» Work instructions: In the entries below, how many lines include "dimensions"? Reply with the number and nothing more.

» Data to examine:
::::::::::

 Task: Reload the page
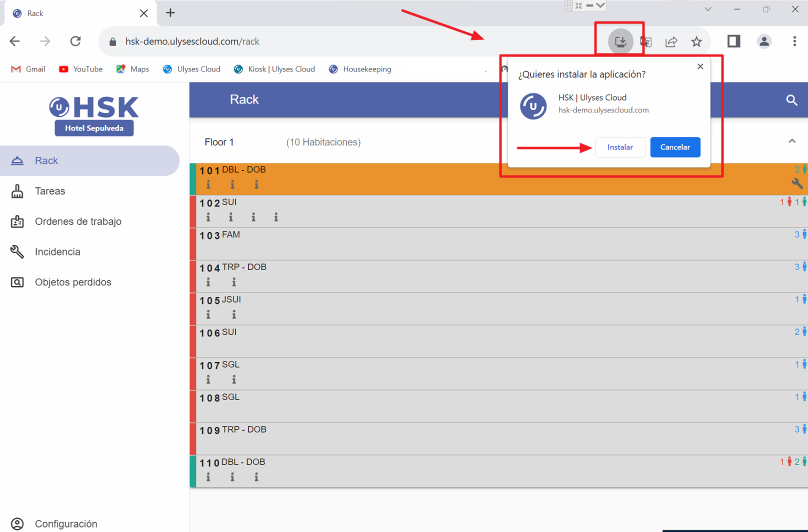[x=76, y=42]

::::::::::

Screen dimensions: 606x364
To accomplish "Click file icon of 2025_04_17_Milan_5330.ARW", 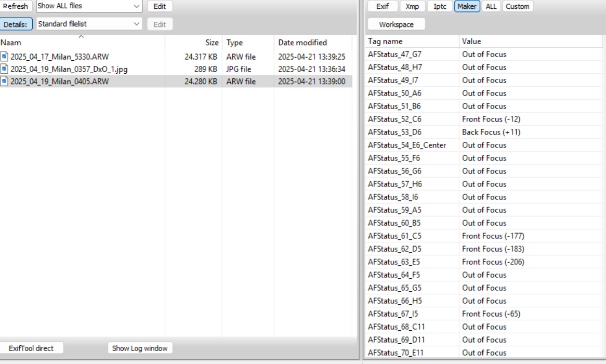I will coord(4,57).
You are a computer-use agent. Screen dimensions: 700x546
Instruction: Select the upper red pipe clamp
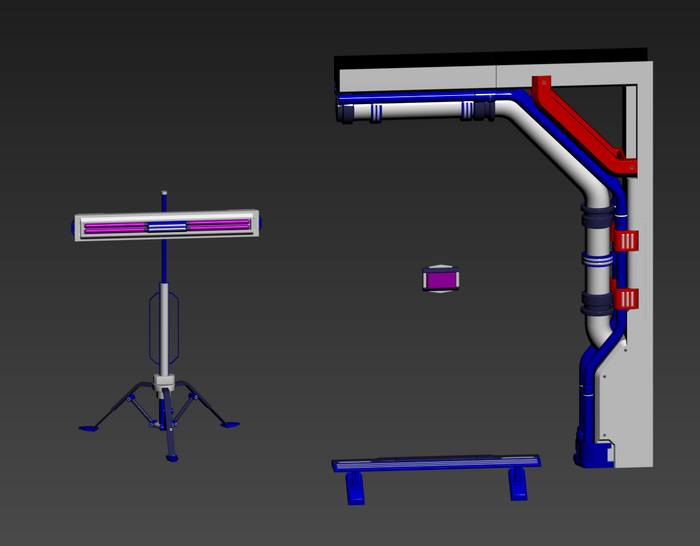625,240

::::::::::

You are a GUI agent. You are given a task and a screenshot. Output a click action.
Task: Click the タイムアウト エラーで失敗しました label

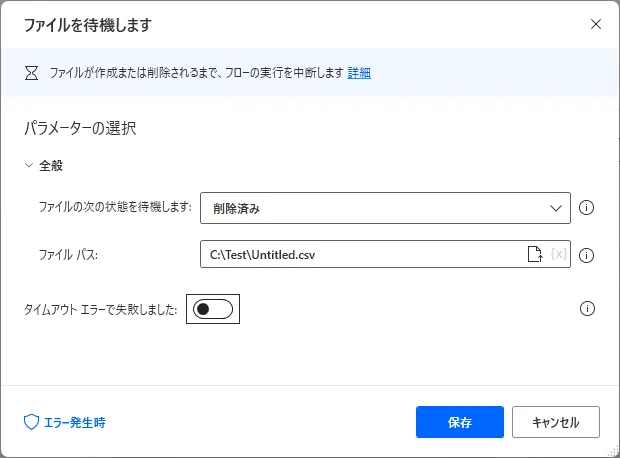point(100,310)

::::::::::

» Solution to this exercise: 2